For ASF projects, using repository credentials is significantly more complicated. OpenDAL PMC members and committers are not authorized to change the credentials. Any changes to the credentials must be submitted through a ticket to the INFRA team.
Thanks to 1Password for Open Source Projects, OpenDAL received a free 1Password team license. We invite all OpenDAL PMC members and committers to join this team, enabling us to securely share secrets. However, only PMC members will have access to read these secrets.
In GitHub Actions, we can use 1Password/load-secrets-action to load secrets.
name: aws_s3
description: 'Behavior test for AWS S3. This service is sponsored by @datafuse_labs.'
runs:
using: "composite"
steps:
- name: Setup
uses: 1password/load-secrets-action@v1
with:
export-env: true
env:
OPENDAL_S3_ROOT: op://services/s3/root
OPENDAL_S3_BUCKET: op://services/s3/bucket
OPENDAL_S3_ENDPOINT: op://services/s3/endpoint
OPENDAL_S3_ACCESS_KEY_ID: op://services/s3/access_key_id
OPENDAL_S3_SECRET_ACCESS_KEY: op://services/s3/secret_access_key
OPENDAL_S3_REGION: op://services/s3/region
The only credentials maintained by the INFRA team are OP_CONNECT_HOST
and OP_CONNECT_TOKEN
. This operates on a delegation model: the infra team keeps the credential for accessing 1password, while PMC members manage the credentials for accessing services.

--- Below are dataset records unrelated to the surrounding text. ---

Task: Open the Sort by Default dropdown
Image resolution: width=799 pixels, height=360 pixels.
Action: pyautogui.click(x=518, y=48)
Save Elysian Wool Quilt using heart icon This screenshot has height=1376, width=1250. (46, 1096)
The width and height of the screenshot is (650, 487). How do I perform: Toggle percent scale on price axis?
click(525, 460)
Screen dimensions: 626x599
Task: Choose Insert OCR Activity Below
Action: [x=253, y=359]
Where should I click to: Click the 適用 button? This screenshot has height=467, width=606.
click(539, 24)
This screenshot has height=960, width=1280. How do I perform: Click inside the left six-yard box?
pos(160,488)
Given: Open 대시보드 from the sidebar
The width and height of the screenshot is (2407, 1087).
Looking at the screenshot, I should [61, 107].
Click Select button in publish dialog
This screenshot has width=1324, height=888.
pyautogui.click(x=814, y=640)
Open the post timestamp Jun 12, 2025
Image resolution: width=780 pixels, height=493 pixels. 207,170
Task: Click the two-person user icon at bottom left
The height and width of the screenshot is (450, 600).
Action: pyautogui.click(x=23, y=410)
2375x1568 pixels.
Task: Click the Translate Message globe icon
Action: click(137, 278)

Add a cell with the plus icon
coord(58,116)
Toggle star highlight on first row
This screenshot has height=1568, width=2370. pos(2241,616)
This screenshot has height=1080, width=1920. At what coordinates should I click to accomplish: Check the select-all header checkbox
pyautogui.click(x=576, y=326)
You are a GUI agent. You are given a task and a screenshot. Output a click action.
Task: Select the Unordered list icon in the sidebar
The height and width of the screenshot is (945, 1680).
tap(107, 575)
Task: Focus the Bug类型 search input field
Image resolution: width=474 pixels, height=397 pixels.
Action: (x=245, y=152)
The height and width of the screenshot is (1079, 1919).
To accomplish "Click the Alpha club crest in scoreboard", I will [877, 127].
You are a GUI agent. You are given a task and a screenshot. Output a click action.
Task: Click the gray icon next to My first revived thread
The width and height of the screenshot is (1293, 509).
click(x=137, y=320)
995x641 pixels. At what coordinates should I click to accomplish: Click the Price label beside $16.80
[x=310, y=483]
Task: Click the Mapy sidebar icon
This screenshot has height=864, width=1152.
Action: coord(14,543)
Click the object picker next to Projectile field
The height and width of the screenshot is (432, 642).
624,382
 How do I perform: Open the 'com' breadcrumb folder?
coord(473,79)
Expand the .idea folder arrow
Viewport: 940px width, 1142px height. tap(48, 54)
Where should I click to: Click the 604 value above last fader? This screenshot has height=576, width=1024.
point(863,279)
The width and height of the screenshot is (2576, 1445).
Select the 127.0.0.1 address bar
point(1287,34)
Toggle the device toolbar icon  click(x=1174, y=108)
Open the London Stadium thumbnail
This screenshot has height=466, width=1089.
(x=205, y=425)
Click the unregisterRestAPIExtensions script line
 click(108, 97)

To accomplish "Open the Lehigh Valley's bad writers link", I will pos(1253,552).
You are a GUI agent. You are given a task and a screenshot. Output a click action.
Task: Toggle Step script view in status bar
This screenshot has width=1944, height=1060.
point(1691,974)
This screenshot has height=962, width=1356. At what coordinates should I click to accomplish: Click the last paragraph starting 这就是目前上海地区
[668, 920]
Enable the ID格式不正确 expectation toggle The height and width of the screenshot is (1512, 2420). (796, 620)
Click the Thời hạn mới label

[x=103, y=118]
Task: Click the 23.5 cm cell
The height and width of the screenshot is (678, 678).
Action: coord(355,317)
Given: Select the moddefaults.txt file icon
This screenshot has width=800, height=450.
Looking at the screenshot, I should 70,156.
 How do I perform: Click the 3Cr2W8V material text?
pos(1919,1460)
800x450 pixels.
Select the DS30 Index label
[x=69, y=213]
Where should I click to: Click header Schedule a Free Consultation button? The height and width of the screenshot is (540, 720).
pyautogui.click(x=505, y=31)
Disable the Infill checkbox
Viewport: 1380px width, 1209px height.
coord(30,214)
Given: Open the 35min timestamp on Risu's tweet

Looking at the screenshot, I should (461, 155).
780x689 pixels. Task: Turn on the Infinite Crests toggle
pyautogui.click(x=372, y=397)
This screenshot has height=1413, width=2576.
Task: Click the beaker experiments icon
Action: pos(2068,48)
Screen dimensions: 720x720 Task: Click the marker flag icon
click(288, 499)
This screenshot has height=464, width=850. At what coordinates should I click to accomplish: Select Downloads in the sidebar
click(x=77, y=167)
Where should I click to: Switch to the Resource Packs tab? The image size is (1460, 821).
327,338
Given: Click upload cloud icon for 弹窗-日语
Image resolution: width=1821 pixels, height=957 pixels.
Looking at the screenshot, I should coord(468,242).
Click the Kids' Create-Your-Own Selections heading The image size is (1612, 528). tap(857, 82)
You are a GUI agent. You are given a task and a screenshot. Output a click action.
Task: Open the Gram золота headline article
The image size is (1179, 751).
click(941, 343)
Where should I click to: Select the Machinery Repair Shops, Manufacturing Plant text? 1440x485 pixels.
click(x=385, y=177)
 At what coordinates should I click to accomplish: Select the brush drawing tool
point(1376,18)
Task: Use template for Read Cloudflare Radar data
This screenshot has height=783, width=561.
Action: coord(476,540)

I believe this is an effective pattern for managing credentials at the ASF.
By the way, the 1Password API enforces strict rate limits, so we've also deployed our own connect server to ensure our tests run without being restricted by 1Password. It's easy to deploy and maintain as well.
Conclusion
In this article, I've shared my experience with OpenDAL in ensuring that integration tests scale linearly. We categorized the tests into behavior, fuzz, and edge tests, utilizing libtest_mimic
and cargo-fuzz
for management. By reusing test setups and generating a targeted test plan, we eliminated unnecessary test cases. For secure credential management, we opted for 1password.
This approach allows us to seamlessly add new test cases, support additional services, and integrate new components without increasing maintenance burdens.
I hope you find these insights useful for designing your own integration testing architecture!